Utter shambles as Rachel Reeves’s £26bn tax-raising Budget is leaked | Politics | News

It didn’t seem likely that Rachel Reeves’ budget would get any worse, but it did. Details of his proposals, including tax rises worth £26bn, were leaked more than half an hour before he stood up to announce his plans in the House of Commons. This was not one of those “leaks” that involved deliberately giving some details to journalists in advance. We’ve seen this happen a lot in recent weeks.
What happened today was a real mistake. The analysis by the Office for Budget Responsibility, the Treasury’s official watchdog, was mistakenly published just before noon, around 40 minutes before the Chancellor’s speech. It showed Rachel Reeves would impose tax increases of £26bn, taking them to a historic record. There will be a tax raid on pension contributions worth £4.7bn, a £1.4bn pay-per-mile tax on electric cars and a £1.1bn gambling tax.
The two-child benefit limit is planned to be removed by 2029-30 at an estimated cost of £3bn, according to the Office for Budget Responsibility.
Rachel Reeves’ Budget will extend current freezes on personal tax thresholds for a further three years, until 2030-31, according to the Office for Budget Responsibility’s published forecast document.

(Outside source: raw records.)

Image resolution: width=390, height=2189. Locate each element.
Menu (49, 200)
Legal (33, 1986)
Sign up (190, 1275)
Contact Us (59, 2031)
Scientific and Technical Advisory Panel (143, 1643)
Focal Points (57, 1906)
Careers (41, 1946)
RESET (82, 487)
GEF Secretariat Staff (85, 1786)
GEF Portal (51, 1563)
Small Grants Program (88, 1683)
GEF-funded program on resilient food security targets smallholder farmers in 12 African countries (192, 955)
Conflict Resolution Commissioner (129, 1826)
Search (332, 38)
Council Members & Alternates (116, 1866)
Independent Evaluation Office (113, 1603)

Shameful. But more than that, it’s really important. This leakage could actually make Britain poorer and increase the likelihood of further tax increases.

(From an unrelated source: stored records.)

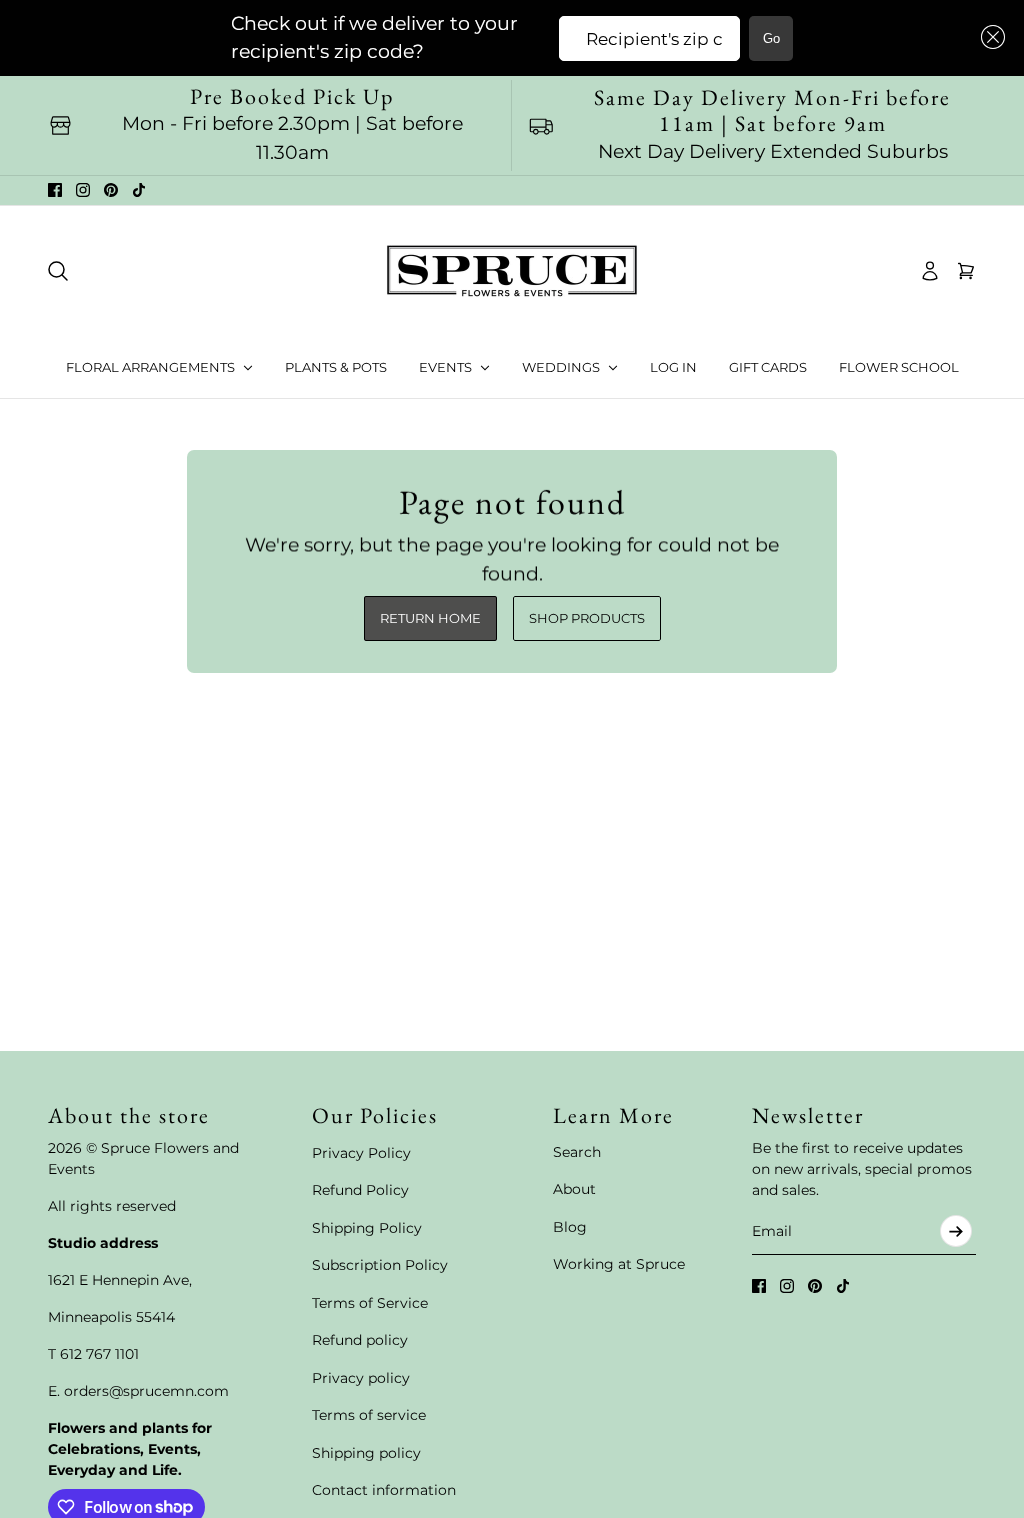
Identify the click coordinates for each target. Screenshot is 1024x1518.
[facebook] (55, 190)
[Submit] (956, 1231)
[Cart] (966, 271)
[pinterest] (111, 190)
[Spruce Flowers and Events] (512, 271)
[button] (989, 37)
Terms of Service (370, 1303)
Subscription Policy (380, 1265)
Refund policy (360, 1340)
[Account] (930, 271)
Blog (570, 1227)
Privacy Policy (361, 1153)
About (574, 1189)
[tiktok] (139, 190)
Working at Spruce (619, 1264)
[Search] (58, 271)
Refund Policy (360, 1190)
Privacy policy (361, 1378)
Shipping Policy (367, 1228)
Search (577, 1152)
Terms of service (369, 1415)
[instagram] (83, 190)
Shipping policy (366, 1453)
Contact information (384, 1490)
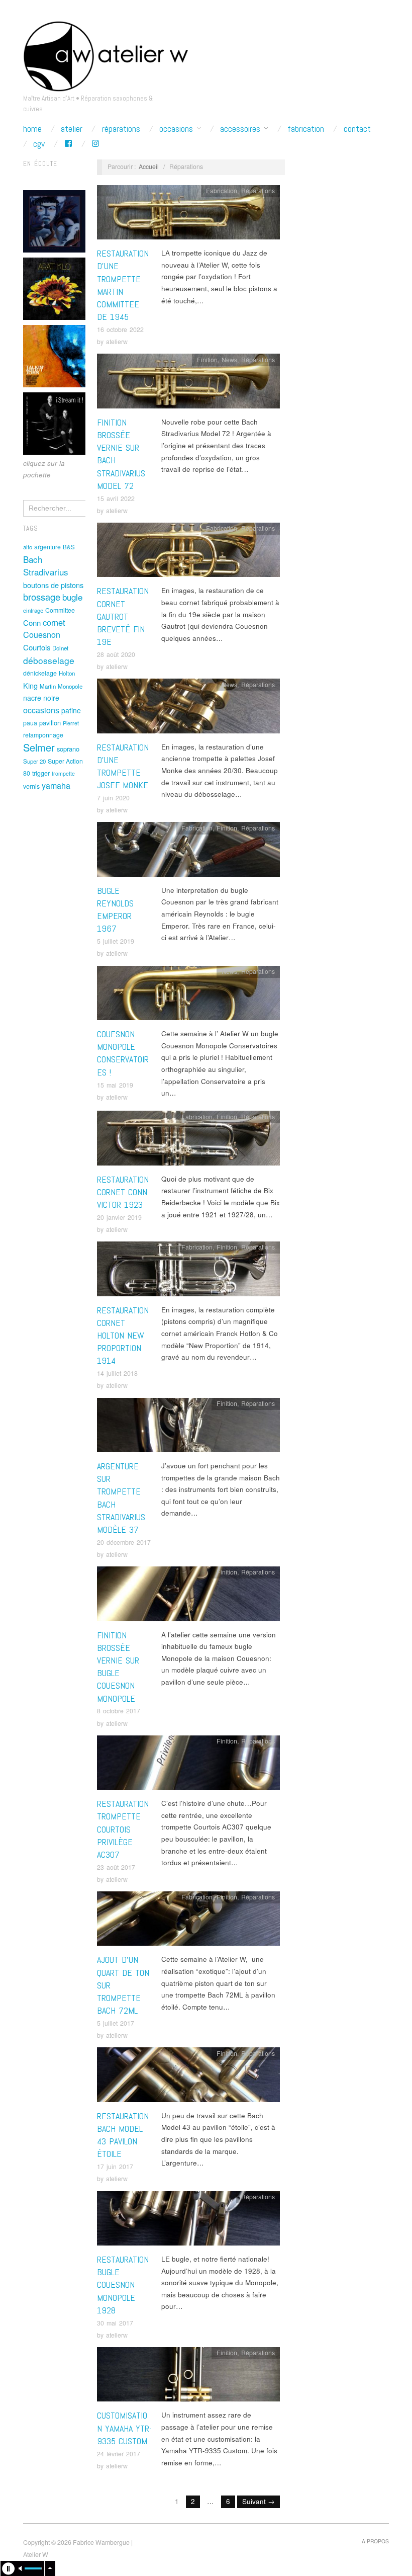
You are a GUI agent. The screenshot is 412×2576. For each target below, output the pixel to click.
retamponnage (43, 734)
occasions (41, 710)
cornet (54, 622)
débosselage (48, 660)
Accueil (149, 166)
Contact (357, 128)
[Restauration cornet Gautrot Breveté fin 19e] (188, 552)
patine (71, 710)
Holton (67, 673)
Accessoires (240, 128)
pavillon (50, 722)
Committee (60, 610)
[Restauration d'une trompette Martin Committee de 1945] (188, 215)
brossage (41, 596)
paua (30, 722)
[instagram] (95, 143)
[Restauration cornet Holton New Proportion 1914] (188, 1271)
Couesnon (41, 634)
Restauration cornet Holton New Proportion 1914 (123, 1335)
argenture (47, 546)
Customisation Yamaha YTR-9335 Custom (124, 2427)
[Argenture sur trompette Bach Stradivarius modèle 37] (188, 1428)
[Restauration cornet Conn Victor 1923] (188, 1141)
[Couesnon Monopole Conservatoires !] (188, 996)
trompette (63, 773)
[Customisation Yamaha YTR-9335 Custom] (188, 2377)
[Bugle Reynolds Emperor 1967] (188, 852)
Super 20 (34, 761)
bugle (72, 597)
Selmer (39, 747)
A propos (375, 2541)
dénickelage (40, 673)
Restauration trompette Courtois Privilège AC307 (123, 1829)
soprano (68, 749)
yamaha (56, 785)
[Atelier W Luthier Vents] (105, 53)
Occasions (176, 128)
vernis (31, 786)
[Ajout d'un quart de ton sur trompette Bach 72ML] (188, 1921)
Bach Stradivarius (45, 565)
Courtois (36, 647)
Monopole (70, 686)
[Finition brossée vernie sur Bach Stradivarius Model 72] (188, 384)
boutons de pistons (53, 584)
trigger (41, 773)
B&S (69, 547)
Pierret (71, 723)
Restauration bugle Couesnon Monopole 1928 (123, 2285)
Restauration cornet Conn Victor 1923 (123, 1192)
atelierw (117, 341)
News (229, 359)
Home (32, 128)
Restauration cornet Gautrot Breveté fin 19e (123, 616)
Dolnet (60, 648)
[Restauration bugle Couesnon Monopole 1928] (188, 2221)
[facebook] (68, 143)
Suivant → (258, 2501)
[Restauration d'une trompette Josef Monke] (188, 709)
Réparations (121, 128)
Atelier (71, 128)
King (30, 685)
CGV (39, 143)
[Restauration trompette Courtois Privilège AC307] (188, 1765)
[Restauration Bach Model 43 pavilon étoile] (188, 2078)
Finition (207, 359)
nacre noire (41, 698)
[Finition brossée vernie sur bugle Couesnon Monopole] (188, 1596)
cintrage (33, 610)
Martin (48, 686)
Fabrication (305, 128)
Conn (32, 622)
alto (27, 547)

This is because the UK has so much debt that the Treasury has to constantly worry about what those who lend us money (bond markets) think. If they trust that the Government is well run, it becomes cheaper for us to borrow money.
But if bond markets think Britain is in shambles, our Prime Minister is incompetent and the Treasury cannot be trusted, then bonds become more expensive. But we have to borrow whether we want to or not. This is the situation that England finds itself in.
Speaking today, Conservative leader Kemi Badenoch said the chaotic leak showed the “chaos” in the Government and insisted Prime Minister Sir Keir Starmer was the ultimate culprit.
But unfortunately it’s not just Labor that looks foolish today. This is the UK as a whole and that means we all pay.